Target position data:
'''
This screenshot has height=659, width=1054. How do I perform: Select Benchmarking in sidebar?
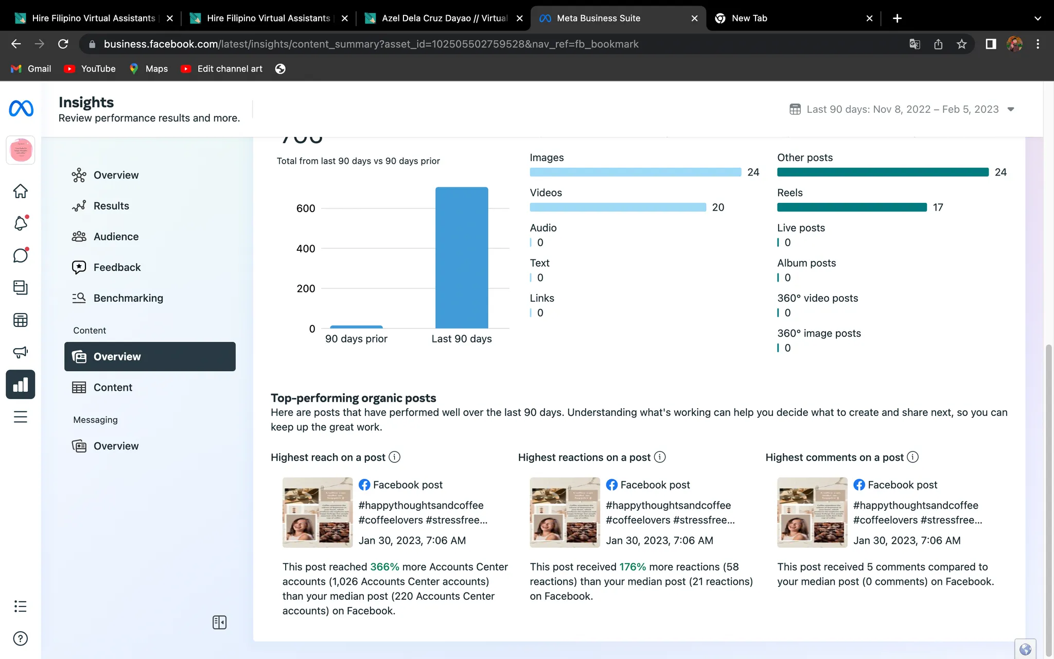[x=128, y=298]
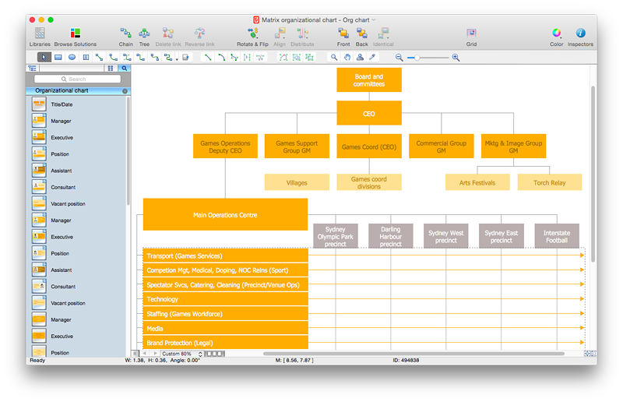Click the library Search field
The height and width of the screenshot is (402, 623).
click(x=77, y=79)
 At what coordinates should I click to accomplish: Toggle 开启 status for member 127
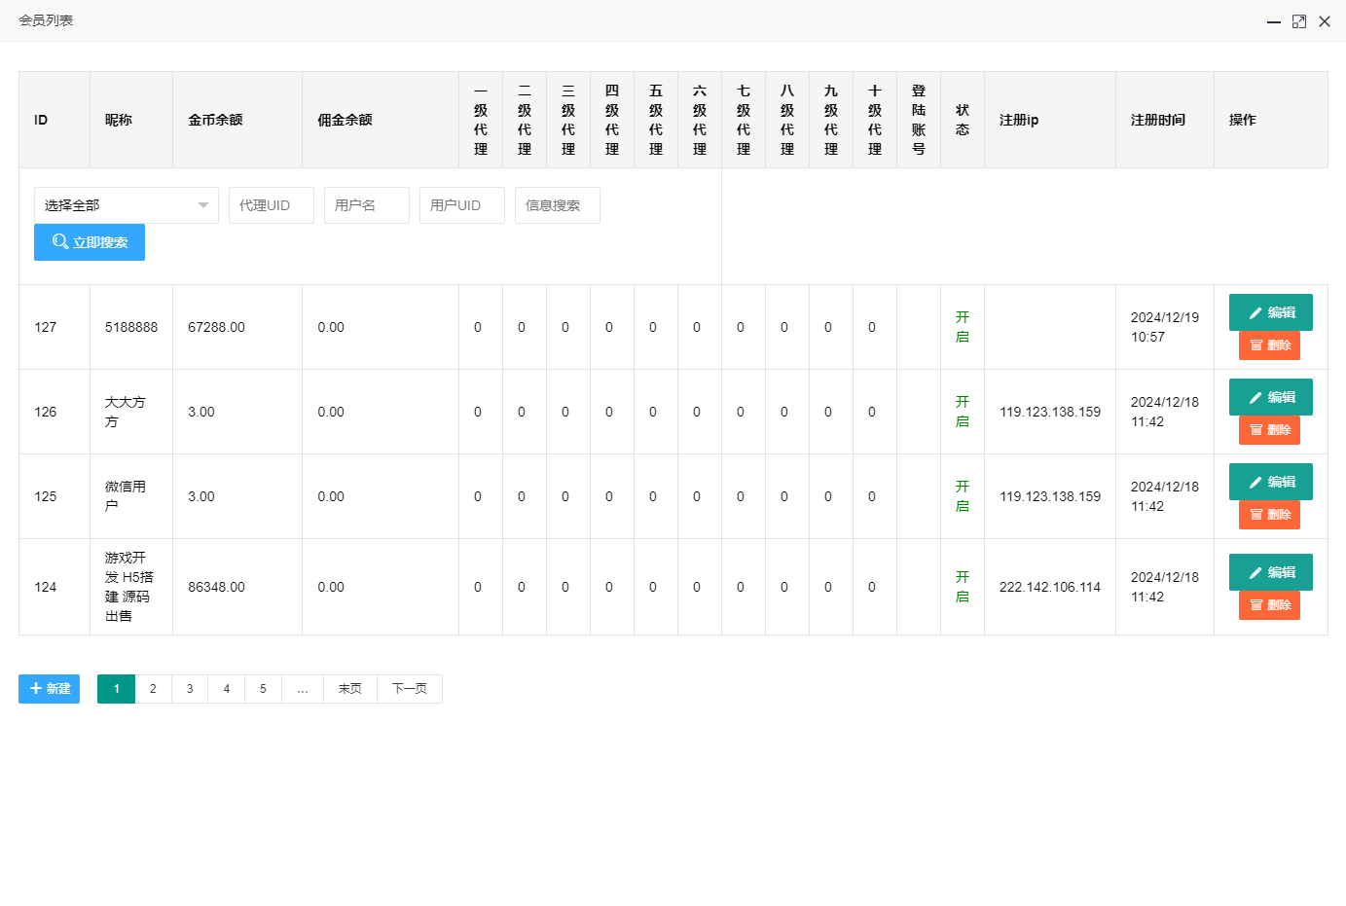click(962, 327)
'''
'''
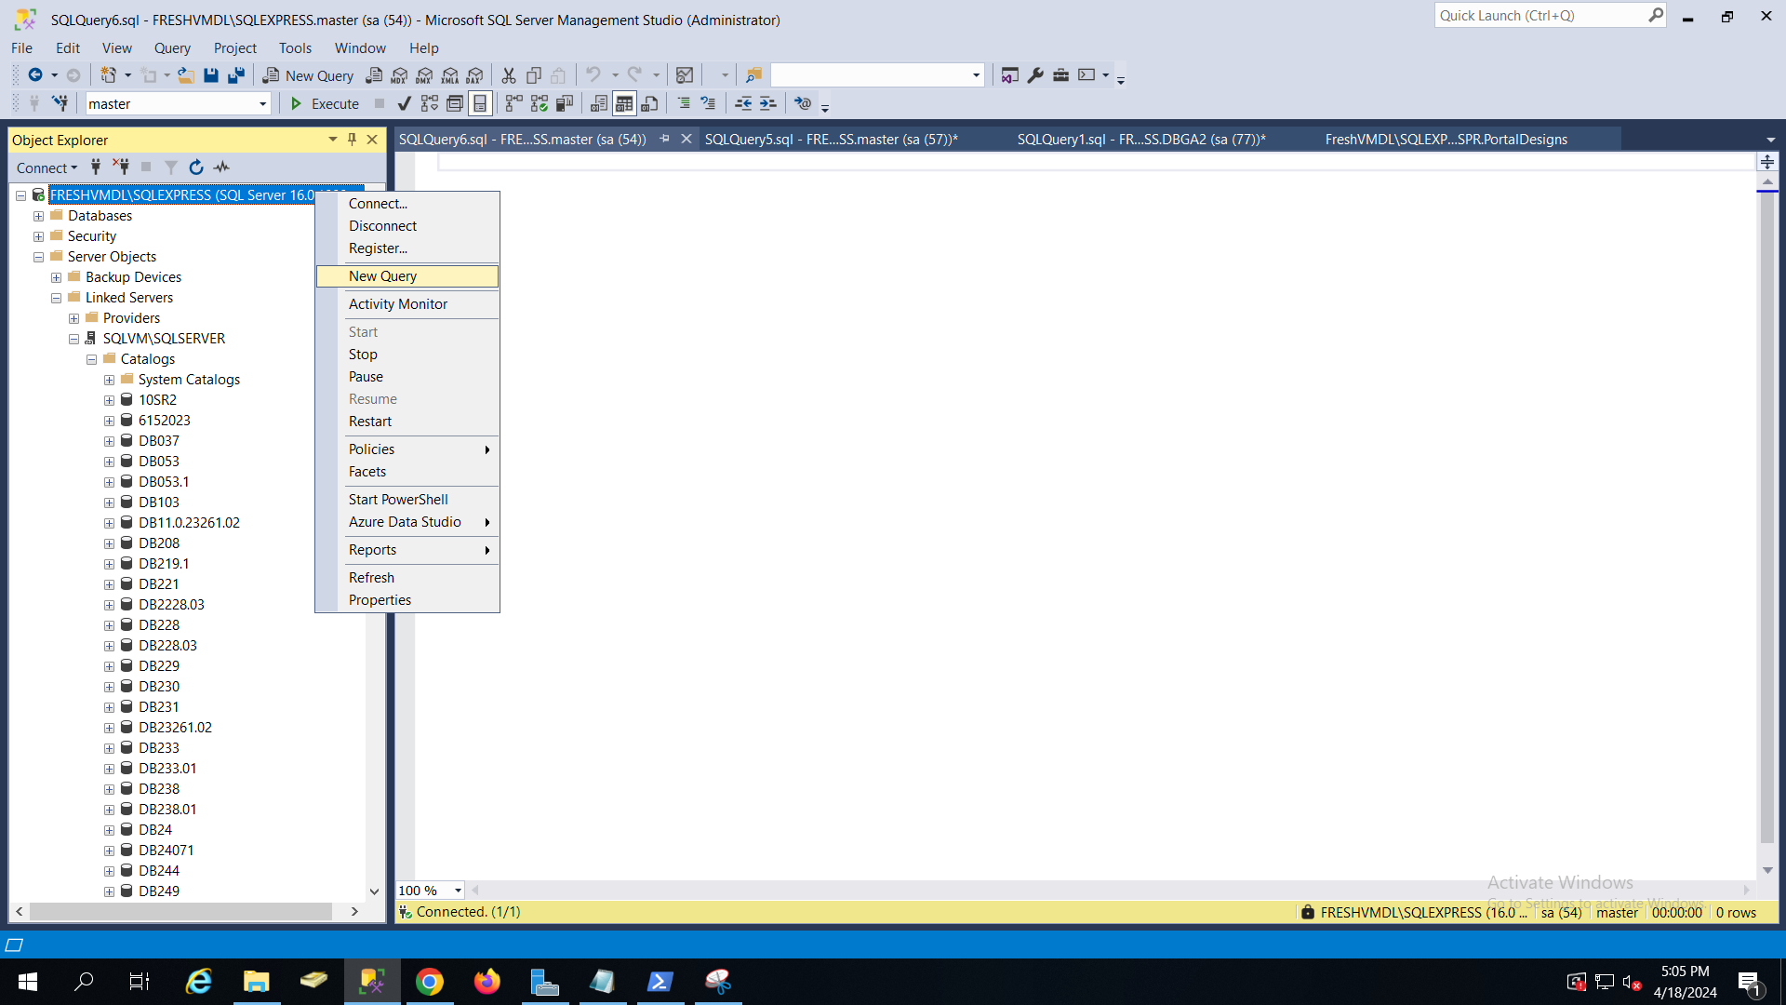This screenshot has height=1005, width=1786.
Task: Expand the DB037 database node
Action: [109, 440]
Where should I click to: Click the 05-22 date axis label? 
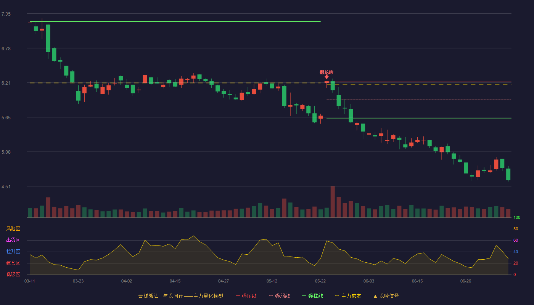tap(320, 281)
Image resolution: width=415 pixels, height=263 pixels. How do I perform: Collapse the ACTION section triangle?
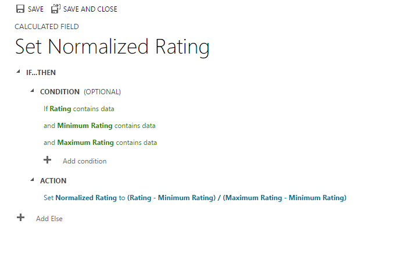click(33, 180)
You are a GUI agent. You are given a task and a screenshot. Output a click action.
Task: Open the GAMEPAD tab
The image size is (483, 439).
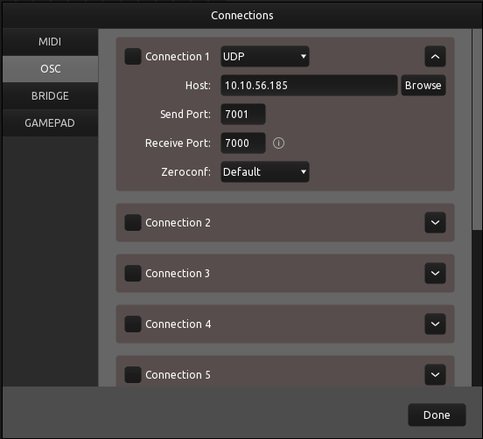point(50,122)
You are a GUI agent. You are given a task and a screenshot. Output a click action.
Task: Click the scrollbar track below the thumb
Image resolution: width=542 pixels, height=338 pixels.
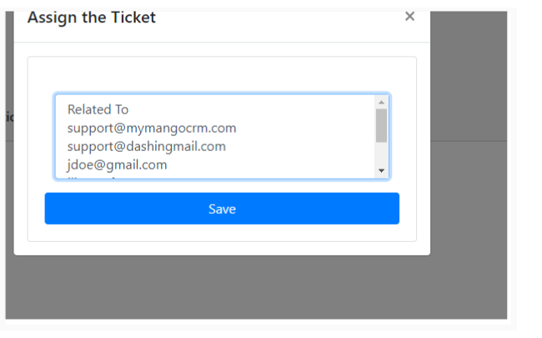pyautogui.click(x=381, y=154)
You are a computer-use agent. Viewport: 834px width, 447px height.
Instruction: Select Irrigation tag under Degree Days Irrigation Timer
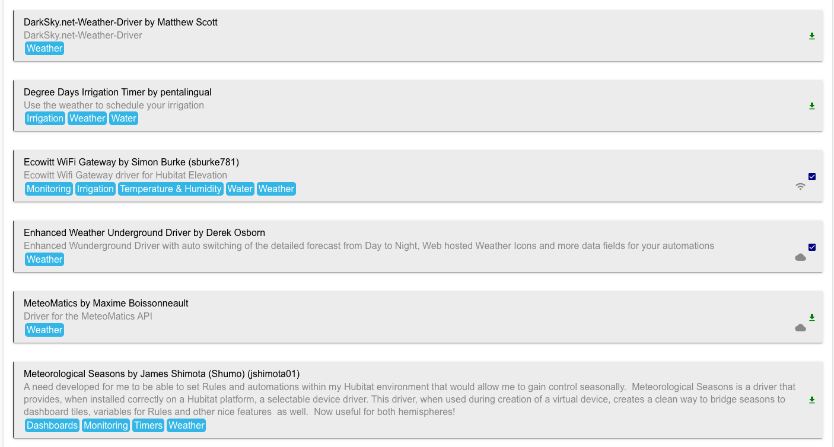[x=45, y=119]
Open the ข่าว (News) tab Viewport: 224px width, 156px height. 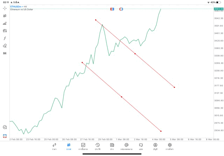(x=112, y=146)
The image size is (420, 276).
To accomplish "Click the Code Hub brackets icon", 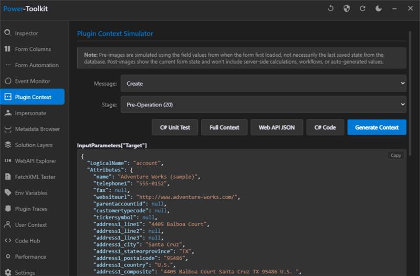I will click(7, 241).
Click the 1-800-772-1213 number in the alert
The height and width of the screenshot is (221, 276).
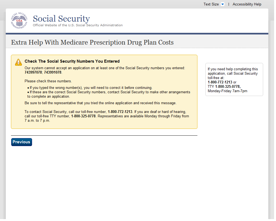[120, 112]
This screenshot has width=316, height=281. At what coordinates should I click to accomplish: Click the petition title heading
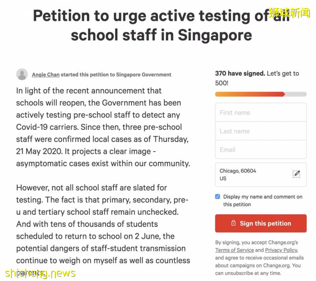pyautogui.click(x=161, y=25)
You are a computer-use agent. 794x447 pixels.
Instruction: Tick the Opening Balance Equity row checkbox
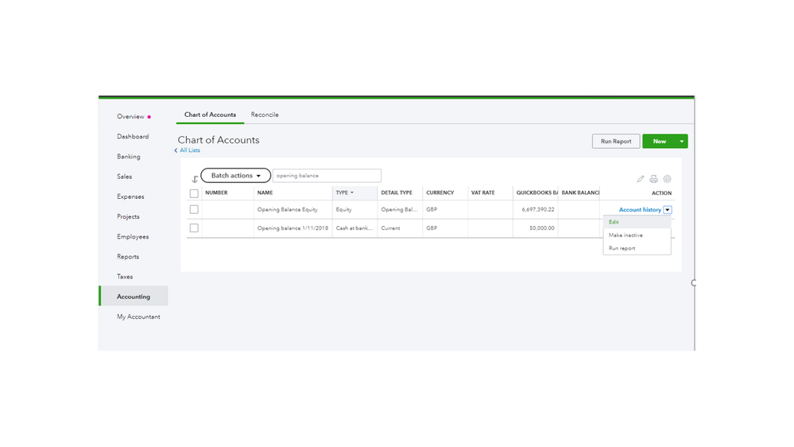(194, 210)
'''
'''
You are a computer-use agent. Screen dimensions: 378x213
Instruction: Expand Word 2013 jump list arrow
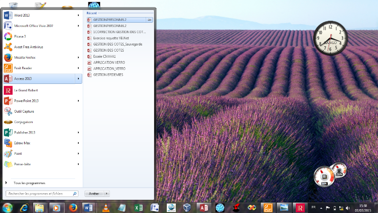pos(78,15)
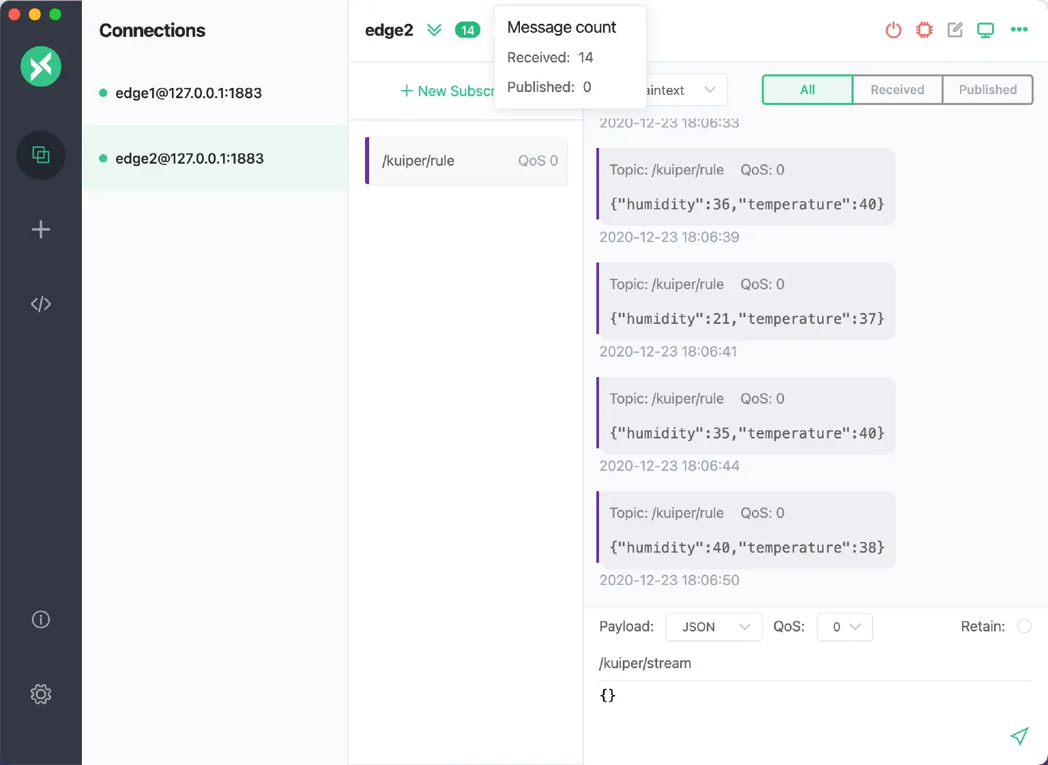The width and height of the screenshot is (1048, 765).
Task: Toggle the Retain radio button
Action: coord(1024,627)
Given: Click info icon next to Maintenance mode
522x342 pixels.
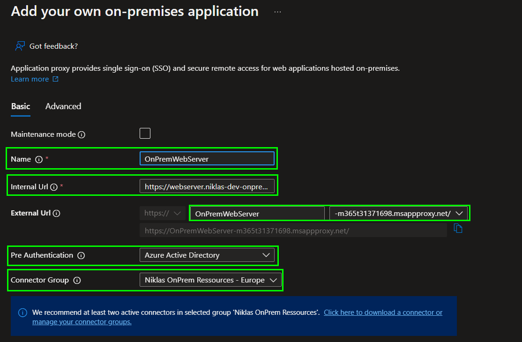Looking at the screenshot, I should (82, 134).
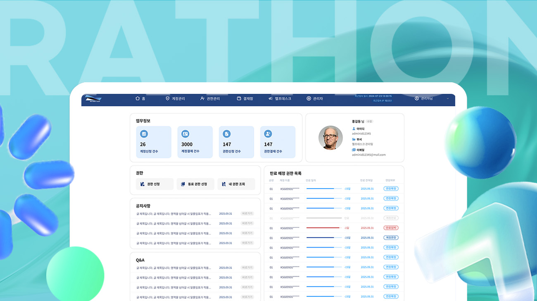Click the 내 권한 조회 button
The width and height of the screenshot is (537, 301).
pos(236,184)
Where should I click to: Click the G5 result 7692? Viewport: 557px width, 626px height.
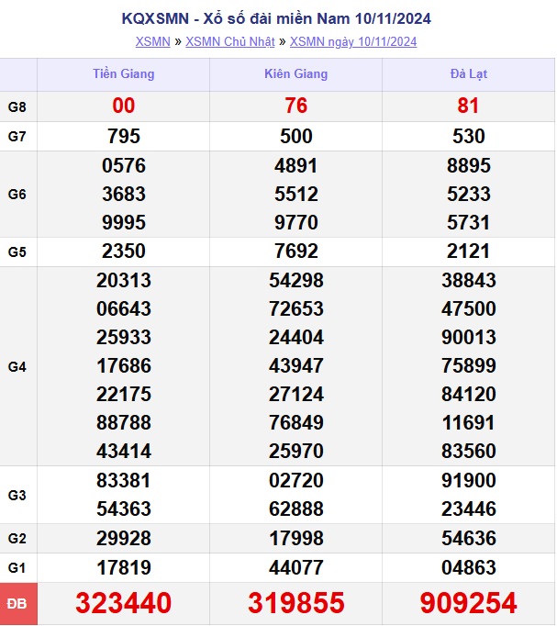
'''
Directions for this task: Please rewrite the lines of this data that begin at the line containing "At what coordinates should I click to accomplish: Toggle" and end after the line containing "click(962, 327)", changing "member" to "user" and leaving everything else untouched. Omit the pictures from your answer.

Output:
 At what coordinates should I click to accomplish: Toggle 开启 status for user 127
click(962, 327)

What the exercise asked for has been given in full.